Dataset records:
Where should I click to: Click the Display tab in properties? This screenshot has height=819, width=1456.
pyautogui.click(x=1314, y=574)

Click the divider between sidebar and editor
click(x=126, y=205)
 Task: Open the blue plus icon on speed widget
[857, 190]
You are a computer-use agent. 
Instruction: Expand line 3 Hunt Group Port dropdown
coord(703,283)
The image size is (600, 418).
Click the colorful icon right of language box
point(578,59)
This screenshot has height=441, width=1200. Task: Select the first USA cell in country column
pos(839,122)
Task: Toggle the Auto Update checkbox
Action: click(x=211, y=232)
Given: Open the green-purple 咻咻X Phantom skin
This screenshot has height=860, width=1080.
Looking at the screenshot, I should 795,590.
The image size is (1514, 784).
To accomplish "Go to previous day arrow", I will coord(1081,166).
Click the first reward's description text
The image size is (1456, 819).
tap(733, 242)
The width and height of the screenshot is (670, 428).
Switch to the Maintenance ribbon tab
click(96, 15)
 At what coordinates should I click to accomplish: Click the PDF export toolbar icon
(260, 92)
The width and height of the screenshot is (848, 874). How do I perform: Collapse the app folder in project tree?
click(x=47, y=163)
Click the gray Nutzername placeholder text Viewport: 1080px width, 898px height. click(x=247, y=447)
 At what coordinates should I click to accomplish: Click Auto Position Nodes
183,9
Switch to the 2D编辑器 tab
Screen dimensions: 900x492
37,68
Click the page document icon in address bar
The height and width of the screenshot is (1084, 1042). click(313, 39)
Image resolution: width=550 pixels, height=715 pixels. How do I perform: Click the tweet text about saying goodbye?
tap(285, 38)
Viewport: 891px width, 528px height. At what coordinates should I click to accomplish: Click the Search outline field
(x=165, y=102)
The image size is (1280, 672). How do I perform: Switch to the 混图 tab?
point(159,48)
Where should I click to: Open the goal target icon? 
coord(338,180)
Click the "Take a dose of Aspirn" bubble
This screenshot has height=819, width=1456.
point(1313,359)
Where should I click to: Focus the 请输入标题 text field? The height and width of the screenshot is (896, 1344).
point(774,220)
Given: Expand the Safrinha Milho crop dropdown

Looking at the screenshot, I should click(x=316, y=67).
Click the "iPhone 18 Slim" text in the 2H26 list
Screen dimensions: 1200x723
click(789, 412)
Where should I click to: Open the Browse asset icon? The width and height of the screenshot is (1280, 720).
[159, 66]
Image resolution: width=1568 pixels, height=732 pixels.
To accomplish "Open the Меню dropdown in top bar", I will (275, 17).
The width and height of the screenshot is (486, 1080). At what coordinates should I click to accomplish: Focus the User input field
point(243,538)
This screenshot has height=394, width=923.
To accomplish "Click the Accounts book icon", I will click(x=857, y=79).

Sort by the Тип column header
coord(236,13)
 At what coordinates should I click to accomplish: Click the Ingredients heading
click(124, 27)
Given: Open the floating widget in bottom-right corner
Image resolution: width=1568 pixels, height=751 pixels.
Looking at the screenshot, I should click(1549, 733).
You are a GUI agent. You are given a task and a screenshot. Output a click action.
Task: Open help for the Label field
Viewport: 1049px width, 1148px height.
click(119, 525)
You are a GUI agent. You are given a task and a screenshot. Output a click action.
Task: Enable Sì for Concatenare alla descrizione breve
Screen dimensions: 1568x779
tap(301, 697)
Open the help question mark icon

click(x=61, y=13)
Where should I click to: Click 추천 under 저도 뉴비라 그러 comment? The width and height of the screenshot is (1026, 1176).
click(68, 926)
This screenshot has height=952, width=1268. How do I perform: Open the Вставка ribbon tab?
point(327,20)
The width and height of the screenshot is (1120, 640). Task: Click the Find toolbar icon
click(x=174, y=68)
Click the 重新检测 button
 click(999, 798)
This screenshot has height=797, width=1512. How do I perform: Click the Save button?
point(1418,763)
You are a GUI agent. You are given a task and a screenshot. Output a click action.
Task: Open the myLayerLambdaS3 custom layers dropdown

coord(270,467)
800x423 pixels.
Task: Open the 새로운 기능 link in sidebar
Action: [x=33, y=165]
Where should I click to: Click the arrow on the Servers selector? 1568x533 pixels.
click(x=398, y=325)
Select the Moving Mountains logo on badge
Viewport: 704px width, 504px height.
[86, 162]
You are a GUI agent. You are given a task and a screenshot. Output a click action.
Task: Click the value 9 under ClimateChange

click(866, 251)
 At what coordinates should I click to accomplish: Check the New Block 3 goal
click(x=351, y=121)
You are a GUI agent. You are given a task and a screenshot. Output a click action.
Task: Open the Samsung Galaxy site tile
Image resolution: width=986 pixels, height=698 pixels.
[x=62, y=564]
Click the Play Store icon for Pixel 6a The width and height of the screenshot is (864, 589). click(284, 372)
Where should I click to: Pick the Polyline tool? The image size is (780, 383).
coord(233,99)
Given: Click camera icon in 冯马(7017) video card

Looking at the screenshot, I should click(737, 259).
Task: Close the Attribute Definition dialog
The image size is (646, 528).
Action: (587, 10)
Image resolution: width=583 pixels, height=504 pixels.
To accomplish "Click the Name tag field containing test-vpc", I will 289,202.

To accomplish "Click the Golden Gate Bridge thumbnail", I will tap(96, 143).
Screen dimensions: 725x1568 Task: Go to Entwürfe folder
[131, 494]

▶ _Aim of the exercise_
Each entry above needs to be output exactly.

▶ _Response to this exercise_
Where should I click to: Click the Display tab in properties? This screenshot has height=819, width=1456.
pyautogui.click(x=1314, y=574)

Click the divider between sidebar and editor
click(x=126, y=205)
 Task: Open the blue plus icon on speed widget
[857, 190]
You are a computer-use agent. 
Instruction: Expand line 3 Hunt Group Port dropdown
coord(703,283)
The image size is (600, 418).
Click the colorful icon right of language box
point(578,59)
This screenshot has height=441, width=1200. Task: Select the first USA cell in country column
pos(839,122)
Task: Toggle the Auto Update checkbox
Action: click(x=211, y=232)
Given: Open the green-purple 咻咻X Phantom skin
This screenshot has height=860, width=1080.
Looking at the screenshot, I should 795,590.
The image size is (1514, 784).
To accomplish "Go to previous day arrow", I will coord(1081,166).
Click the first reward's description text
The image size is (1456, 819).
tap(733, 242)
The width and height of the screenshot is (670, 428).
Switch to the Maintenance ribbon tab
click(96, 15)
 At what coordinates should I click to accomplish: Click the PDF export toolbar icon
(260, 92)
The width and height of the screenshot is (848, 874). How do I perform: Collapse the app folder in project tree?
click(x=47, y=163)
Click the gray Nutzername placeholder text Viewport: 1080px width, 898px height. click(x=247, y=447)
 At what coordinates should I click to accomplish: Click Auto Position Nodes
183,9
Switch to the 2D编辑器 tab
Screen dimensions: 900x492
37,68
Click the page document icon in address bar
The height and width of the screenshot is (1084, 1042). click(313, 39)
Image resolution: width=550 pixels, height=715 pixels. How do I perform: Click the tweet text about saying goodbye?
tap(285, 38)
Viewport: 891px width, 528px height. At what coordinates should I click to accomplish: Click the Search outline field
(x=165, y=102)
The image size is (1280, 672). How do I perform: Switch to the 混图 tab?
point(159,48)
Where should I click to: Open the goal target icon? 
coord(338,180)
Click the "Take a dose of Aspirn" bubble
This screenshot has height=819, width=1456.
point(1313,359)
Where should I click to: Focus the 请输入标题 text field? The height and width of the screenshot is (896, 1344).
point(774,220)
Given: Expand the Safrinha Milho crop dropdown

Looking at the screenshot, I should click(x=316, y=67).
Click the "iPhone 18 Slim" text in the 2H26 list
Screen dimensions: 1200x723
click(789, 412)
Where should I click to: Open the Browse asset icon? The width and height of the screenshot is (1280, 720).
[159, 66]
Image resolution: width=1568 pixels, height=732 pixels.
To accomplish "Open the Меню dropdown in top bar", I will (275, 17).
The width and height of the screenshot is (486, 1080). At what coordinates should I click to accomplish: Focus the User input field
point(243,538)
This screenshot has height=394, width=923.
To accomplish "Click the Accounts book icon", I will click(x=857, y=79).

Sort by the Тип column header
coord(236,13)
 At what coordinates should I click to accomplish: Click the Ingredients heading
click(124, 27)
Given: Open the floating widget in bottom-right corner
Image resolution: width=1568 pixels, height=751 pixels.
Looking at the screenshot, I should click(1549, 733).
You are a GUI agent. You are given a task and a screenshot. Output a click action.
Task: Open help for the Label field
Viewport: 1049px width, 1148px height.
click(119, 525)
You are a GUI agent. You are given a task and a screenshot. Output a click action.
Task: Enable Sì for Concatenare alla descrizione breve
Screen dimensions: 1568x779
tap(301, 697)
Open the help question mark icon

click(x=61, y=13)
Where should I click to: Click 추천 under 저도 뉴비라 그러 comment? The width and height of the screenshot is (1026, 1176).
click(68, 926)
This screenshot has height=952, width=1268. How do I perform: Open the Вставка ribbon tab?
point(327,20)
The width and height of the screenshot is (1120, 640). Task: Click the Find toolbar icon
click(x=174, y=68)
Click the 重新检测 button
 click(999, 798)
This screenshot has height=797, width=1512. How do I perform: Click the Save button?
point(1418,763)
You are a GUI agent. You are given a task and a screenshot. Output a click action.
Task: Open the myLayerLambdaS3 custom layers dropdown

coord(270,467)
800x423 pixels.
Task: Open the 새로운 기능 link in sidebar
Action: [x=33, y=165]
Where should I click to: Click the arrow on the Servers selector? 1568x533 pixels.
click(x=398, y=325)
Select the Moving Mountains logo on badge
Viewport: 704px width, 504px height.
[86, 162]
You are a GUI agent. You are given a task and a screenshot. Output a click action.
Task: Click the value 9 under ClimateChange

click(866, 251)
 At what coordinates should I click to accomplish: Check the New Block 3 goal
click(x=351, y=121)
You are a GUI agent. You are given a task and a screenshot. Output a click action.
Task: Open the Samsung Galaxy site tile
Image resolution: width=986 pixels, height=698 pixels.
[x=62, y=564]
Click the Play Store icon for Pixel 6a The width and height of the screenshot is (864, 589). click(284, 372)
Where should I click to: Pick the Polyline tool? The image size is (780, 383).
coord(233,99)
Given: Click camera icon in 冯马(7017) video card

Looking at the screenshot, I should click(737, 259).
Task: Close the Attribute Definition dialog
The image size is (646, 528).
Action: (587, 10)
Image resolution: width=583 pixels, height=504 pixels.
To accomplish "Click the Name tag field containing test-vpc", I will 289,202.

To accomplish "Click the Golden Gate Bridge thumbnail", I will tap(96, 143).
Screen dimensions: 725x1568 Task: Go to Entwürfe folder
[131, 494]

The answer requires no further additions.